August 2023
Bio Note: I live about a quarter mile from a creek where the redwoods stop and an old seabed that has risen to five-hundred feet begins, one ancient and living, one ancient and dead. It would be nice to ponder that, but the way is strewn with poison oak, and I itch whether or not it snags me, keeping my mind on the immediate.
Whistle
I’ve got a good pucker and fill an empty hallway at work with a whistle where I cross paths with psychiatric patients. My whistle trills between melody and torture, one says. I come from a line of whistlers on my mother’s side but whistling ends with me. No one whistles anymore. I am fond of Shenandoah and English folk songs and I suppose the melodies being two centuries old is part of the denigration of song I offer others. No one know the tunes. None of my children whistle. One tries, but it’s mostly a little squeak and lot of air, like an inner tube with a moderate leak. My Great-grandpa Fuller used to whistle. He whittled, too, but could not whittle and whistle at the same time, he’d say, as one took concentration and one the lack. He smoked a pipe when he whittled, which is more the reason a whistle could not slip out. He taught my mom to whistle, taking his thumb against one cheek and his fingers to the other and squeezing until her lips formed the perfect aperture for breath to become a song in flight.
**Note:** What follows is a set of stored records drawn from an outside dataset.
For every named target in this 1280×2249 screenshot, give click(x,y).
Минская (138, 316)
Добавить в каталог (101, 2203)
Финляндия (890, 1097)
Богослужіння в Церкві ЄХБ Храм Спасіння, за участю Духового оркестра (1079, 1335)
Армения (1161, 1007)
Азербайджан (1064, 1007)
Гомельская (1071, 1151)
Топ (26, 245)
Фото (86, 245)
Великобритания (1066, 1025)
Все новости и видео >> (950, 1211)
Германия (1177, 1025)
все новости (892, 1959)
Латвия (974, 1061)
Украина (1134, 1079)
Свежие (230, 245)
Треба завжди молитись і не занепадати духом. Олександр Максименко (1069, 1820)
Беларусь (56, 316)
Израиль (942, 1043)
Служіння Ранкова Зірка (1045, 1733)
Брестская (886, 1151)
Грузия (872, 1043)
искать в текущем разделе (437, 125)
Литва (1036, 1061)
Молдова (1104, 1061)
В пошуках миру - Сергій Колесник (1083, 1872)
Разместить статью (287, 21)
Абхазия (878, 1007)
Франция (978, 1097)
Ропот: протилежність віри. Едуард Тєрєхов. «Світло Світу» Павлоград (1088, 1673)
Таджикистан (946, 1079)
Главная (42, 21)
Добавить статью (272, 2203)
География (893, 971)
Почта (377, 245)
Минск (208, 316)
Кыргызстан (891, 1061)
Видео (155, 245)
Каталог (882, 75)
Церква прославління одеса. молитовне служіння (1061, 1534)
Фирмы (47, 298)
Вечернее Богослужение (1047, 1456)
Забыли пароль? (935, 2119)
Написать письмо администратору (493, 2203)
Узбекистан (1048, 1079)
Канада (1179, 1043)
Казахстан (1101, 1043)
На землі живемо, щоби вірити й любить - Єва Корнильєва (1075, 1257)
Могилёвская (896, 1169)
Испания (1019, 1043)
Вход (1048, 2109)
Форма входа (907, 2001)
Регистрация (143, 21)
She took up trombone, preferring blare to tweet. The whistling diminished until she took her thumb to one cheek of my face and her fingers to the other and turned my breath to wing. Even now, as I sit, a melody waits to launch from the embouchure of my lips.
50th Anniversary of the End of the Vietnam War
Every day still polarized, people like the shavings of iron between magnets. I tear remembrance in half like an old newspaper before a fire unable to piece together the story into one before the flame consumes it. Each generation suffers with our long division.